▶

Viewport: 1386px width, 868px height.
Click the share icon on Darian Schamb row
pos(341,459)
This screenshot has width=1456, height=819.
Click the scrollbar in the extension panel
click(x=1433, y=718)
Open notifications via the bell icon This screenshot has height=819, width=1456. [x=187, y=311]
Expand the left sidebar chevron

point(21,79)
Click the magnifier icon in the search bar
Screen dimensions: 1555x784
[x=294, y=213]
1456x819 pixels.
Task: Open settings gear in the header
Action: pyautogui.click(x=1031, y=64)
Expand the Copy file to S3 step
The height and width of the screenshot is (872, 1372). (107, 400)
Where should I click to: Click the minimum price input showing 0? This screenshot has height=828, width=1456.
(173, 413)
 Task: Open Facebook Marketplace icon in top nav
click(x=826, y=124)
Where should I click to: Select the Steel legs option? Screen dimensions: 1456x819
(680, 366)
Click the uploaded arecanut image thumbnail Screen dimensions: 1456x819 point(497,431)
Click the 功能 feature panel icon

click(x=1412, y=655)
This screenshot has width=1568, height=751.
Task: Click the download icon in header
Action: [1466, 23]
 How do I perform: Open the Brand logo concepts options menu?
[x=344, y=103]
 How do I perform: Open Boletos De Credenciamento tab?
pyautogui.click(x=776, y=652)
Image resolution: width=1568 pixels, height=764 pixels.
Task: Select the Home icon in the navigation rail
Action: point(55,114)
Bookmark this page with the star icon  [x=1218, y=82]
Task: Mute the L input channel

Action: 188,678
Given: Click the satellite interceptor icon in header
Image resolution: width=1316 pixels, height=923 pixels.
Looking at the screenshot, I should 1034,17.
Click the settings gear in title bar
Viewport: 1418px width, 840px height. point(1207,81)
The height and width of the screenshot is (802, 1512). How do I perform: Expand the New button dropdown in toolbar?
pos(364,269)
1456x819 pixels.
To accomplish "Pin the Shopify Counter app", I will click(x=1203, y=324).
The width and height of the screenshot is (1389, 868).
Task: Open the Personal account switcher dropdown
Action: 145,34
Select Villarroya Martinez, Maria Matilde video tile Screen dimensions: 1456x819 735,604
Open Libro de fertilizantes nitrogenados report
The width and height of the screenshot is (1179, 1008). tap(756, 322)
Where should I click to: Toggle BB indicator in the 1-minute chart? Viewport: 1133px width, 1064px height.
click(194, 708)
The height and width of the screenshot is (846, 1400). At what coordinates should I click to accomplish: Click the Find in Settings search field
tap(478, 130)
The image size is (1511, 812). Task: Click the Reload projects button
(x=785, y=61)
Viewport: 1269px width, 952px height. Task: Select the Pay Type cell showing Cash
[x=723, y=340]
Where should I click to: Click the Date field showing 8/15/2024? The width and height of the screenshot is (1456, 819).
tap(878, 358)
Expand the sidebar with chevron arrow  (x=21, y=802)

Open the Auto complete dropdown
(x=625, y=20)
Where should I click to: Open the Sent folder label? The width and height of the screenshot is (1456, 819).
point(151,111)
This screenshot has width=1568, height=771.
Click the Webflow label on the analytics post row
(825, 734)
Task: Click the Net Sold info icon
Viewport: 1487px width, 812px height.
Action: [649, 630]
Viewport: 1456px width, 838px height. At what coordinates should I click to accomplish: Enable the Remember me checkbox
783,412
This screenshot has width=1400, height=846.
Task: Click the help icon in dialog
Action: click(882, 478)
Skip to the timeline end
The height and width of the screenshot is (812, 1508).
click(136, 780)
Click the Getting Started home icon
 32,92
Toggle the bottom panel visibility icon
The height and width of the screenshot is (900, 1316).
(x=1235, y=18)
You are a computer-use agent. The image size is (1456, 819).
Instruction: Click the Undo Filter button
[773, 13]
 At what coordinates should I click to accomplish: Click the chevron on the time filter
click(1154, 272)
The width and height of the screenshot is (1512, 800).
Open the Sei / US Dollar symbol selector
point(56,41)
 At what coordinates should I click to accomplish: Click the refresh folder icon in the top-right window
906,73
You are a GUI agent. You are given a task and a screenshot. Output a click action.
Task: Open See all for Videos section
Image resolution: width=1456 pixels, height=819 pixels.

◀

▶ Requirement
All of the data, start to finish: please output it exactly.

▶ Solution to this problem
Viewport: 1386px width, 868px height.
Click the share icon on Darian Schamb row
pos(341,459)
This screenshot has width=1456, height=819.
Click the scrollbar in the extension panel
click(x=1433, y=718)
Open notifications via the bell icon This screenshot has height=819, width=1456. [x=187, y=311]
Expand the left sidebar chevron

point(21,79)
Click the magnifier icon in the search bar
Screen dimensions: 1555x784
[x=294, y=213]
1456x819 pixels.
Task: Open settings gear in the header
Action: pyautogui.click(x=1031, y=64)
Expand the Copy file to S3 step
The height and width of the screenshot is (872, 1372). (107, 400)
Where should I click to: Click the minimum price input showing 0? This screenshot has height=828, width=1456.
(173, 413)
 Task: Open Facebook Marketplace icon in top nav
click(x=826, y=124)
Where should I click to: Select the Steel legs option? Screen dimensions: 1456x819
(680, 366)
Click the uploaded arecanut image thumbnail Screen dimensions: 1456x819 point(497,431)
Click the 功能 feature panel icon

click(x=1412, y=655)
This screenshot has width=1568, height=751.
Task: Click the download icon in header
Action: [1466, 23]
 How do I perform: Open the Brand logo concepts options menu?
[x=344, y=103]
 How do I perform: Open Boletos De Credenciamento tab?
pyautogui.click(x=776, y=652)
Image resolution: width=1568 pixels, height=764 pixels.
Task: Select the Home icon in the navigation rail
Action: point(55,114)
Bookmark this page with the star icon  [x=1218, y=82]
Task: Mute the L input channel

Action: 188,678
Given: Click the satellite interceptor icon in header
Image resolution: width=1316 pixels, height=923 pixels.
Looking at the screenshot, I should 1034,17.
Click the settings gear in title bar
Viewport: 1418px width, 840px height. point(1207,81)
The height and width of the screenshot is (802, 1512). How do I perform: Expand the New button dropdown in toolbar?
pos(364,269)
1456x819 pixels.
To accomplish "Pin the Shopify Counter app", I will click(x=1203, y=324).
The width and height of the screenshot is (1389, 868).
Task: Open the Personal account switcher dropdown
Action: 145,34
Select Villarroya Martinez, Maria Matilde video tile Screen dimensions: 1456x819 735,604
Open Libro de fertilizantes nitrogenados report
The width and height of the screenshot is (1179, 1008). tap(756, 322)
Where should I click to: Toggle BB indicator in the 1-minute chart? Viewport: 1133px width, 1064px height.
click(194, 708)
The height and width of the screenshot is (846, 1400). At what coordinates should I click to accomplish: Click the Find in Settings search field
tap(478, 130)
The image size is (1511, 812). Task: Click the Reload projects button
(x=785, y=61)
Viewport: 1269px width, 952px height. Task: Select the Pay Type cell showing Cash
[x=723, y=340]
Where should I click to: Click the Date field showing 8/15/2024? The width and height of the screenshot is (1456, 819).
tap(878, 358)
Expand the sidebar with chevron arrow  (x=21, y=802)

Open the Auto complete dropdown
(x=625, y=20)
Where should I click to: Open the Sent folder label? The width and height of the screenshot is (1456, 819).
point(151,111)
This screenshot has width=1568, height=771.
Click the Webflow label on the analytics post row
(825, 734)
Task: Click the Net Sold info icon
Viewport: 1487px width, 812px height.
Action: [649, 630]
Viewport: 1456px width, 838px height. At what coordinates should I click to accomplish: Enable the Remember me checkbox
783,412
This screenshot has width=1400, height=846.
Task: Click the help icon in dialog
Action: click(882, 478)
Skip to the timeline end
The height and width of the screenshot is (812, 1508).
click(136, 780)
Click the Getting Started home icon
 32,92
Toggle the bottom panel visibility icon
The height and width of the screenshot is (900, 1316).
(x=1235, y=18)
You are a computer-use agent. The image size is (1456, 819).
Instruction: Click the Undo Filter button
[773, 13]
 At what coordinates should I click to accomplish: Click the chevron on the time filter
click(1154, 272)
The width and height of the screenshot is (1512, 800).
Open the Sei / US Dollar symbol selector
point(56,41)
 At what coordinates should I click to accomplish: Click the refresh folder icon in the top-right window
906,73
You are a GUI agent. You are given a task and a screenshot. Output a click action.
Task: Open See all for Videos section
Image resolution: width=1456 pixels, height=819 pixels.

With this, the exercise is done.